<<<<
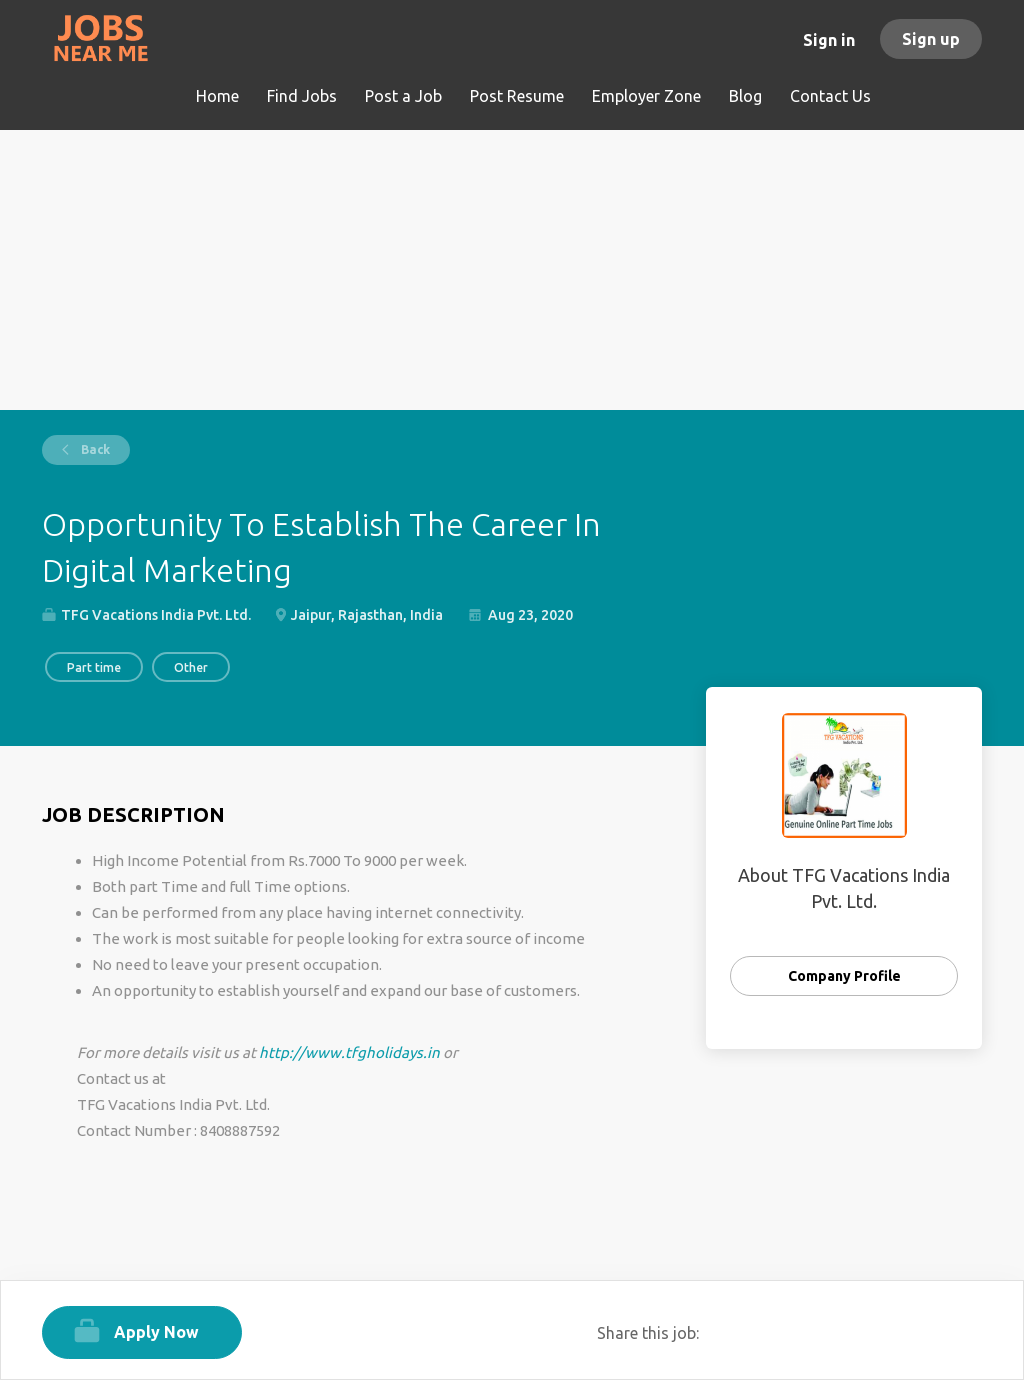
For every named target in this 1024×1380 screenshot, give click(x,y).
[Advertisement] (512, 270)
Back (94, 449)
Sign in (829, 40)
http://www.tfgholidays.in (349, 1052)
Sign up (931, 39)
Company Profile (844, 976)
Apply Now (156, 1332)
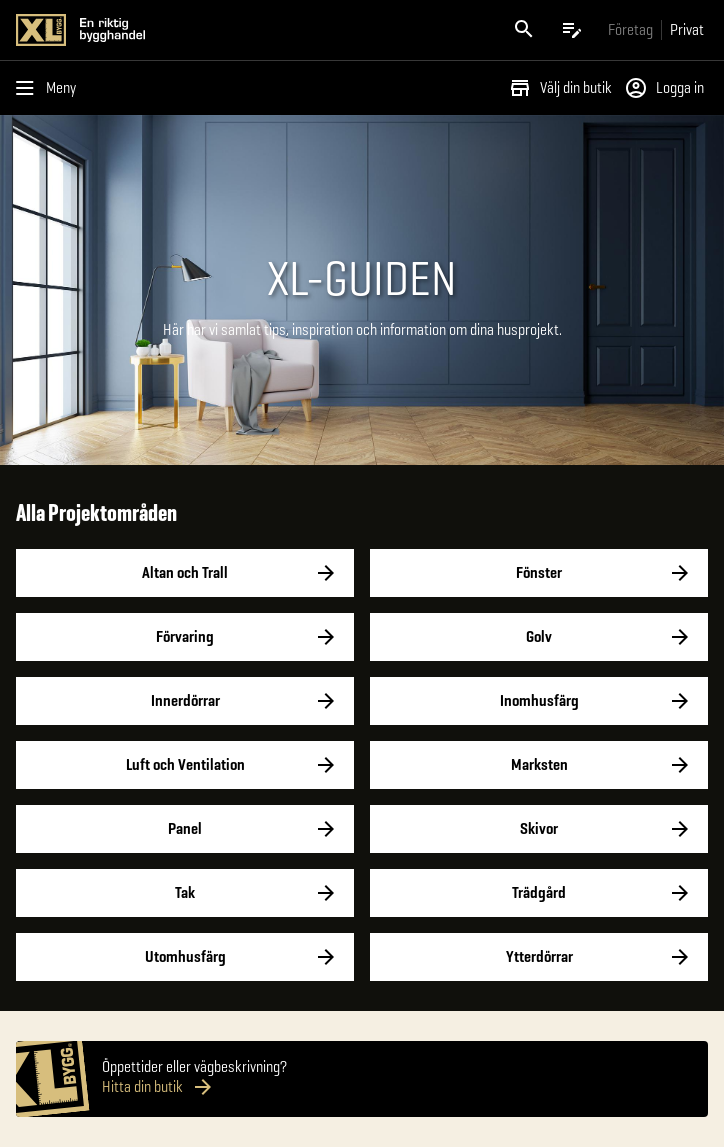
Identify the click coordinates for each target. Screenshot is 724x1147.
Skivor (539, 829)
>>>>
• _WRITTEN PROBLEM_: Scale the coordinates in the answers by 2.15 and round each result to a whole number, with halves rounding up. Repeat every line of the records, requests included, and leave the pictures out; the numbers in the requests stay as they are.

• _RESULT BELOW_:
For every named target in this 1024×1380 screenshot, give click(x,y).
[Advertisement] (1101, 581)
Back (202, 965)
Sign in (1782, 86)
http://www.tfgholidays.in (750, 2262)
Sign up (2002, 84)
Company Profile (1815, 2098)
Apply Now (335, 2864)
Identify the click coordinates for each target. Screenshot is 724x1147.
Skivor (1159, 1782)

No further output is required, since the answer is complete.